Further, secondary effects from that increase of heat will
likely further increase green house gas emissions such as emissions from
melting swamps in the north emitting methane gas. We may be in for a very rough time ahead.
It is a simple cause – effect. It is a scientific fact that
carbon dioxide increases the amount of heat trapped in the Earth’s atmosphere --
the green house effect. It is a scientific fact that the amount of CO2 and
other green house gasses is increasing in the atmosphere. And the effect of
“global warming” (or the more accurate “global climate change since the effect
can actually lower temperatures in some regions due to changes in ocean
currents or air currents) is measurable and real.
So what is there left to deny other than science itself. Of
course, some people deny science … yet they believe in the science of
aerodynamics by flying in airplanes or the rules of electrodynamics by using
electric lights and telephones and TV and radio. Or they believe in chemistry
by using glues and plastics and other man-made materials. Like I said, “What is
there to deny?” Just do the statistics. It isn’t that hard to eliminate the
variation and arrive at the long-term trend.
I have a co-worker who doesn’t believe in global warming. He
says that science said margarine was better for you than butter, and then they
reversed themselves and said butter is better. So he doesn’t believe in science
any more. He also says that it wasn’t long ago scientist thought the earth was
cooling and we were headed toward an ice age. I suppose all that is true.
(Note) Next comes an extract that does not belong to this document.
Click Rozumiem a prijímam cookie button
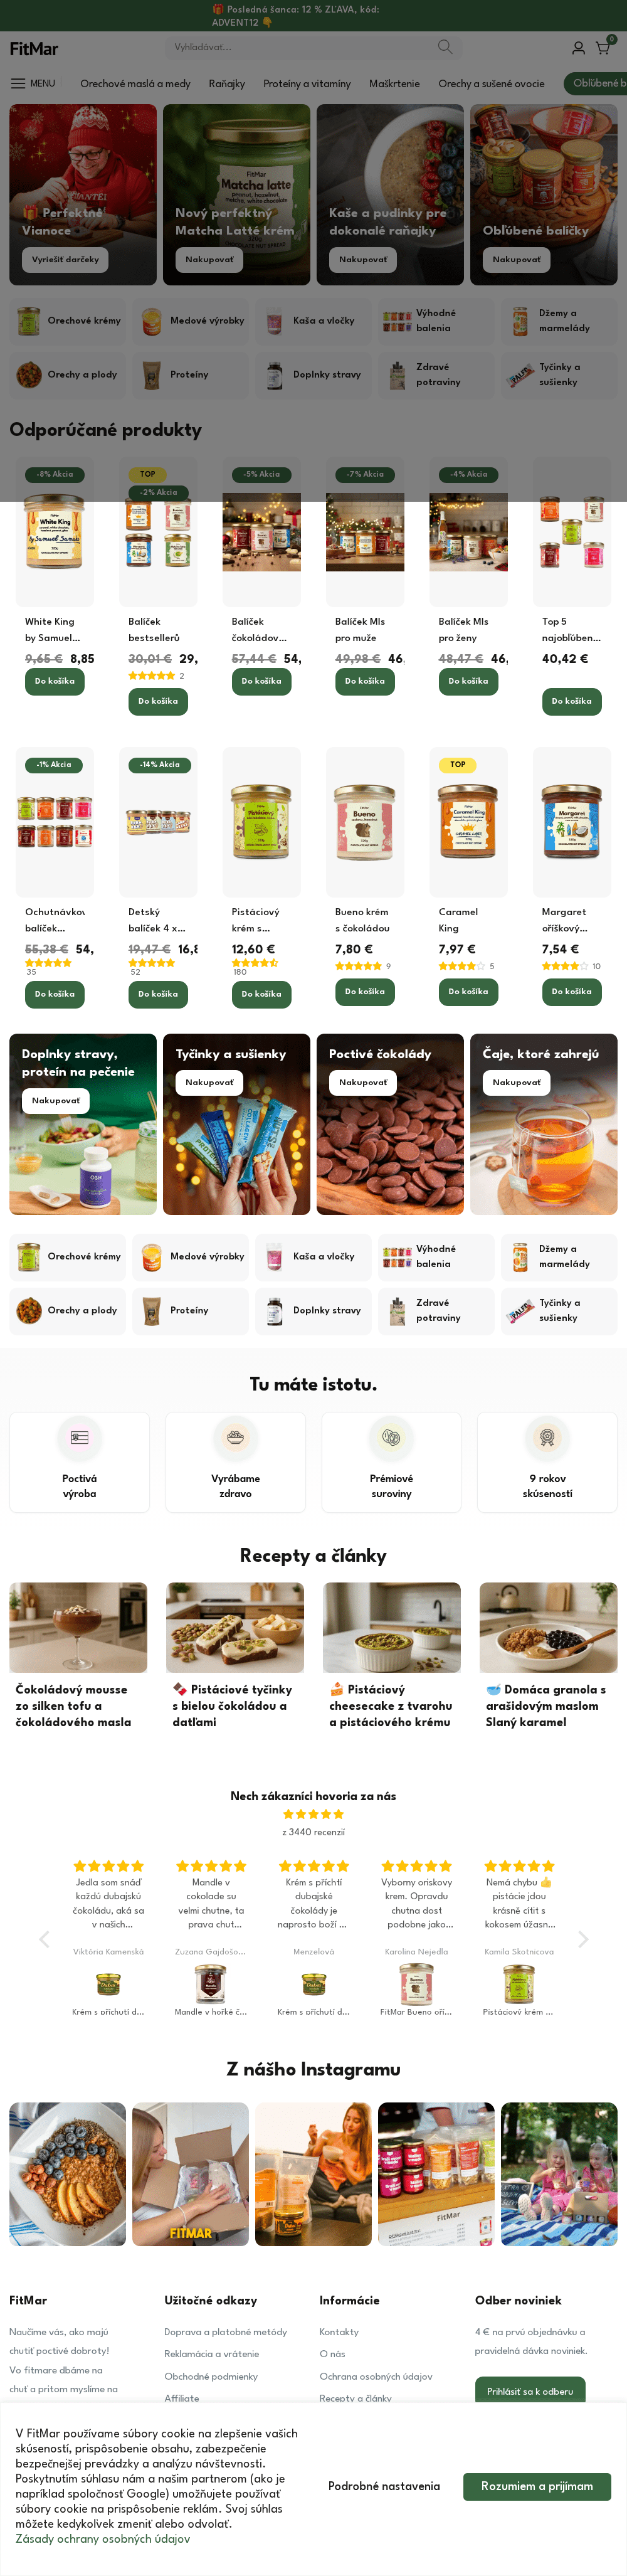Image resolution: width=627 pixels, height=2576 pixels. click(x=537, y=2485)
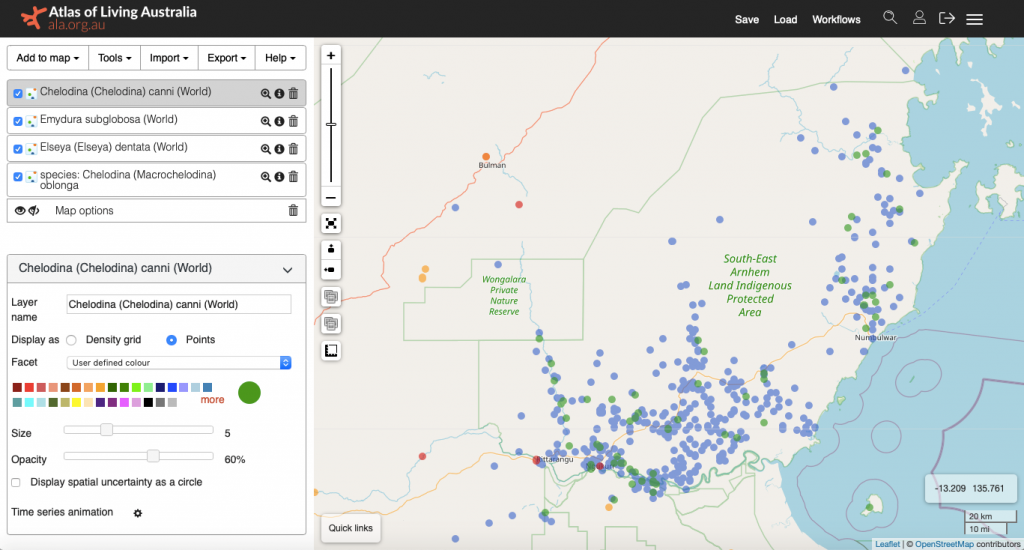Collapse the Chelodina canni layer panel
This screenshot has height=550, width=1024.
(x=288, y=269)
Science isn’t exactly “an exact science,” you could say. Science is a lot of
trial and error … and data that requires interpreting. But, at some point, the
data becomes so clear that all but the most stubborn don’t agree.
I’ve looked at the data and analyzed the trends. I’ve read
the articles from several different journals and news magazines. I think the
answer is clear, but you don’t have to believe me. Just do the math yourself.